Dataset entries
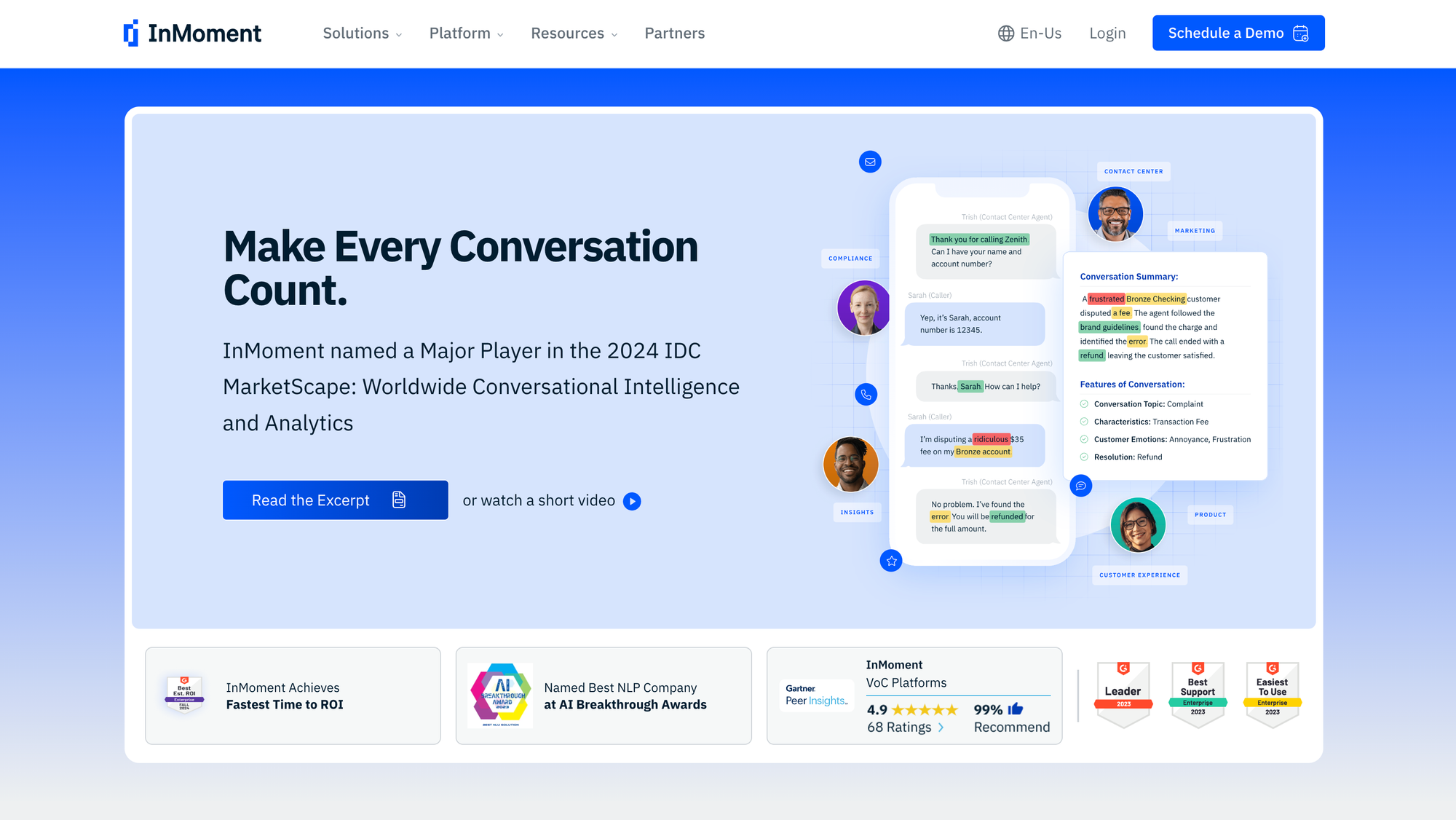Click the Resolution Refund check mark
Image resolution: width=1456 pixels, height=820 pixels.
(x=1084, y=457)
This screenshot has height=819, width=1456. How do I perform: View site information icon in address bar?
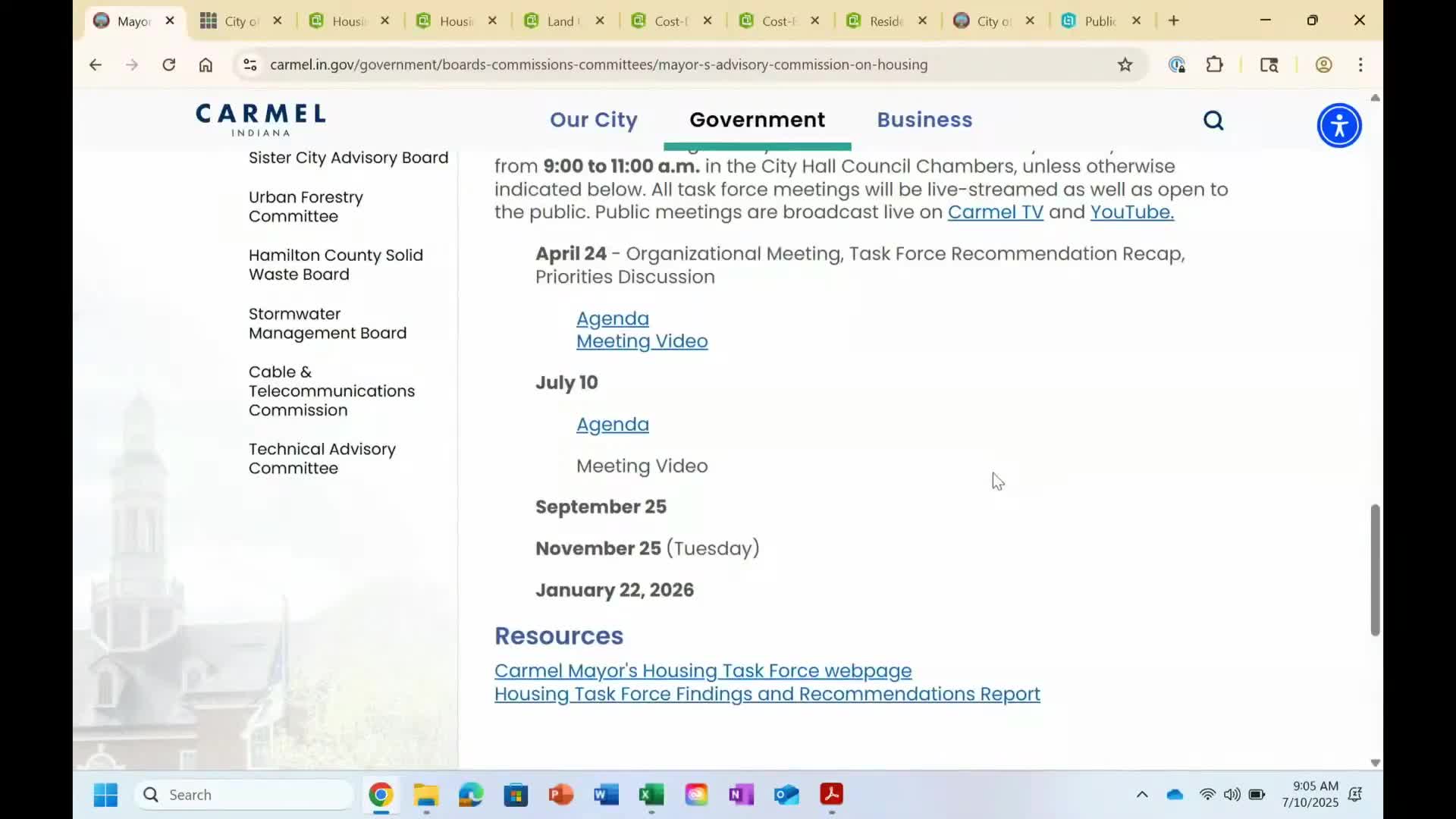pos(250,65)
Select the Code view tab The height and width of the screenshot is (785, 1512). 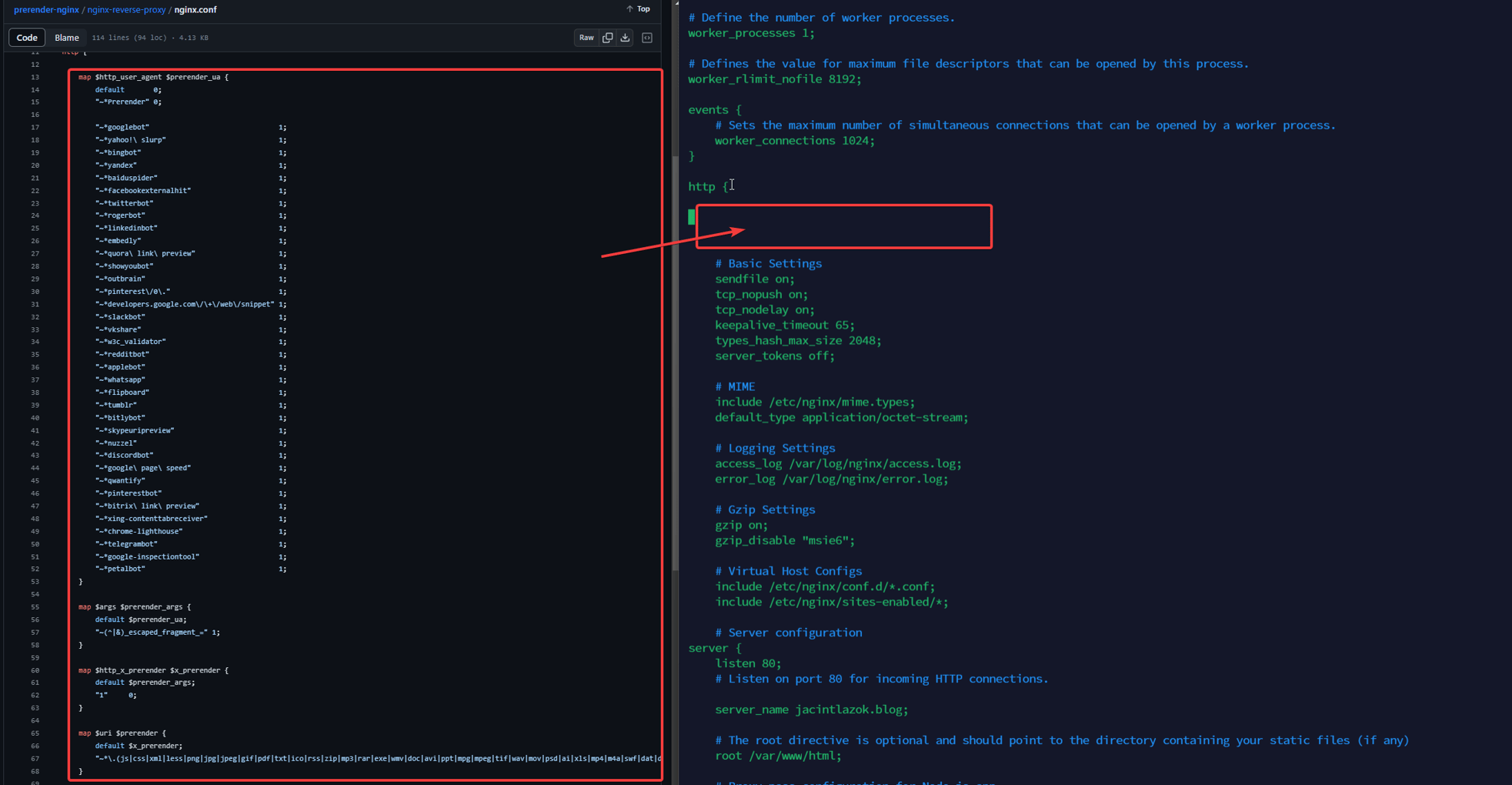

Task statement: Each line from the one holding "This screenshot has" through the final line of the data needs to be transcribed exactly. Include both ends, skip the pictures, and add nothing.

Result:
This screenshot has height=819, width=1456. How do I perform: View site information icon in address bar?
pos(250,65)
Select the Code view tab The height and width of the screenshot is (785, 1512). 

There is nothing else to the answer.